[Excerpt — start]

Researchers Awarded $2M Grant to Test Obesity Intervention for Hispanic Youths and Their Families

Public health researchers who developed the successful Familias Unidas intervention to prevent risky behavior among Hispanic youth are teaming up with obesity experts to determine if the program now operating in 24 Miami-Dade County middle schools can reduce obesity among Hispanic teens as effectively as it has reduced their sexually risky conduct and use of drugs, alcohol and cigarettes.

With a $2 million five-year grant awarded by the NIH’s National Institute on Minority Health and Health Disparities, Principal Investigators Guillermo “Willy” Prado, Ph.D., Miller Professor of Public Health Sciences and Director of the Division of Prevention Science and Community Health, and Sarah Messiah, Ph.D., M.P.H., research associate professor of pediatrics and public health sciences, will examine whether the addition of an obesity prevention component to the Familias Unidas curriculum can increase the physical activity and improve the diets of overweight Hispanic middle school students.

Built on the premise that adolescent problems can be resolved at home by capitalizing on the strong ties for which Hispanic families are known, Familias Unidas has reduced risky behaviors and sexually transmitted diseases among Hispanic youth by enhancing parental involvement, family cohesion, and parent-adolescent communication through small-group counseling sessions geared primarily toward their parents.

[Excerpt — finish]
[Given entries — start]

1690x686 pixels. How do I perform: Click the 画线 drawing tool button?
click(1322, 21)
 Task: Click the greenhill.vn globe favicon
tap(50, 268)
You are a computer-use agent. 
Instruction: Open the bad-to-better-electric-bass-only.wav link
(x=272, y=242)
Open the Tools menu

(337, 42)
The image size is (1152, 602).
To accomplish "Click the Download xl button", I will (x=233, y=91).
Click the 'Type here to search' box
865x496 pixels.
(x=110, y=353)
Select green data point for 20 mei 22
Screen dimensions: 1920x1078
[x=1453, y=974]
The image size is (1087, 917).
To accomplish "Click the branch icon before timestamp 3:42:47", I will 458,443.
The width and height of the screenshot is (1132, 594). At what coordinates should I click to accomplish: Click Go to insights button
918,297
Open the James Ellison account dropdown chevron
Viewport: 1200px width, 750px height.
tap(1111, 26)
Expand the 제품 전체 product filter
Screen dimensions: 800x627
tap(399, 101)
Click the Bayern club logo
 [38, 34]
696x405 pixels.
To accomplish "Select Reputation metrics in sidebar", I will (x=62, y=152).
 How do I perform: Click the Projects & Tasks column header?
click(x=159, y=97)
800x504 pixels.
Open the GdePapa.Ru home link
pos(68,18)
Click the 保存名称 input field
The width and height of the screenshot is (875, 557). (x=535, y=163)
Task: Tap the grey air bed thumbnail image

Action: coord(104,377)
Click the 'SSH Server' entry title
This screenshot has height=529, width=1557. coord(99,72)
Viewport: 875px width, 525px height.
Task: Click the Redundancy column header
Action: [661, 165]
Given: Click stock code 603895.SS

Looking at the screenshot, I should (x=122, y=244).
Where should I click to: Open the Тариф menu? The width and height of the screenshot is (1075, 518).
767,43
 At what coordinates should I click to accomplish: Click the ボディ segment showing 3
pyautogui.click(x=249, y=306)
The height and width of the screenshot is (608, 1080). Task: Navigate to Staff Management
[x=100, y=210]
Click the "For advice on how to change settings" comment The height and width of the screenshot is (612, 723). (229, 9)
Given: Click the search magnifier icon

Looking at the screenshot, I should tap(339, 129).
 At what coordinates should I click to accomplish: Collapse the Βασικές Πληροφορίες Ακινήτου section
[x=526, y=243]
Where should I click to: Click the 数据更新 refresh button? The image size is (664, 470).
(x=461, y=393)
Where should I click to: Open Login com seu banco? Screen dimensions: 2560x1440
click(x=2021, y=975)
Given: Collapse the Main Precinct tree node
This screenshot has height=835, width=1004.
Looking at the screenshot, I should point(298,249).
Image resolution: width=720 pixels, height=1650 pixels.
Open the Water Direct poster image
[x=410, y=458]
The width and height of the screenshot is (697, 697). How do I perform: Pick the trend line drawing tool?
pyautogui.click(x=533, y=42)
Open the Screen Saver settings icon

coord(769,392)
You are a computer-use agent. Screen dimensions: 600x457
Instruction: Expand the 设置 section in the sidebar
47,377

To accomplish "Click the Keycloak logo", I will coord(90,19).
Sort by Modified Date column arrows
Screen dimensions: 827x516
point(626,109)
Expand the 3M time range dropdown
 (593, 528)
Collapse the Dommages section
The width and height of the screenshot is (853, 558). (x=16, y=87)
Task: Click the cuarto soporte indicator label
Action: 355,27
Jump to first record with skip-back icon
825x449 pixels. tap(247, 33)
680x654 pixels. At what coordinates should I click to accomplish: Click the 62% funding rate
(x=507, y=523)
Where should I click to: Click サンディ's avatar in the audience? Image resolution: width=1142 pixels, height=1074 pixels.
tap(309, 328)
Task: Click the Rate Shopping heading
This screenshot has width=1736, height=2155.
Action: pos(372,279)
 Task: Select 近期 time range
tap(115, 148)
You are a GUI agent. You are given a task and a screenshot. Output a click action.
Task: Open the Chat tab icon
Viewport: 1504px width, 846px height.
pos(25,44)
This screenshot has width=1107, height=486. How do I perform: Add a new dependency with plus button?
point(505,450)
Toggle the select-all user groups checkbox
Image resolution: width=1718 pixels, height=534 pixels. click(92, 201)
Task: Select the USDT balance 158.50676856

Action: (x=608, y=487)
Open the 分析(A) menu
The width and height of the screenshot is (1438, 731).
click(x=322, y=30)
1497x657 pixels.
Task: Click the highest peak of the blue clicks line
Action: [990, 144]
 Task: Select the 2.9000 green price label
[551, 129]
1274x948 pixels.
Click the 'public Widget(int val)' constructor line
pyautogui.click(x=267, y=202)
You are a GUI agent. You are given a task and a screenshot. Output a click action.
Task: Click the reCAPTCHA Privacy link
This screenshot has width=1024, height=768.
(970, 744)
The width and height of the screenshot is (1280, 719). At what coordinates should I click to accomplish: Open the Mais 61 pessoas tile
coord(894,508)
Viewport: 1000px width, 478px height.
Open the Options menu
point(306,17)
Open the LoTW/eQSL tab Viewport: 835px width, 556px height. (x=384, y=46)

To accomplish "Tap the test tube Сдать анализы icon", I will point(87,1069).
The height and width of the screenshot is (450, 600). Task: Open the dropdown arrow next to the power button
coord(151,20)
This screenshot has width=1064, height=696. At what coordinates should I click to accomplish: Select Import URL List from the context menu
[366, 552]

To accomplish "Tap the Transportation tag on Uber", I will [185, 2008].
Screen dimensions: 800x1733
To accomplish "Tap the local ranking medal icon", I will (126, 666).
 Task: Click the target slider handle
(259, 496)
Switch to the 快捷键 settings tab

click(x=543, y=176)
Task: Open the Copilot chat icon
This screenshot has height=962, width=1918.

[Given entries — finish]

## Explore the material
(1) For each statement, say yes or no to whether it agrees with the grant announcement above, and quote the words that decide it: (a) The grant covers a period of five years. (b) Familias Unidas currently runs in 24 Miami-Dade County high schools. (c) The small-group counseling sessions are aimed mainly at the adolescents themselves.
(2) Please write out the part of the grant announcement above starting with "Researchers Awarded $2M" and going on through "alcohol and cigarettes.".

## Response list
(1)
(a) Yes: "a $2 million five-year grant"
(b) No: "now operating in 24 Miami-Dade County middle schools"
(c) No: "small-group counseling sessions geared primarily toward their parents"

(2)
Researchers Awarded $2M Grant to Test Obesity Intervention for Hispanic Youths and Their Families

Public health researchers who developed the successful Familias Unidas intervention to prevent risky behavior among Hispanic youth are teaming up with obesity experts to determine if the program now operating in 24 Miami-Dade County middle schools can reduce obesity among Hispanic teens as effectively as it has reduced their sexually risky conduct and use of drugs, alcohol and cigarettes.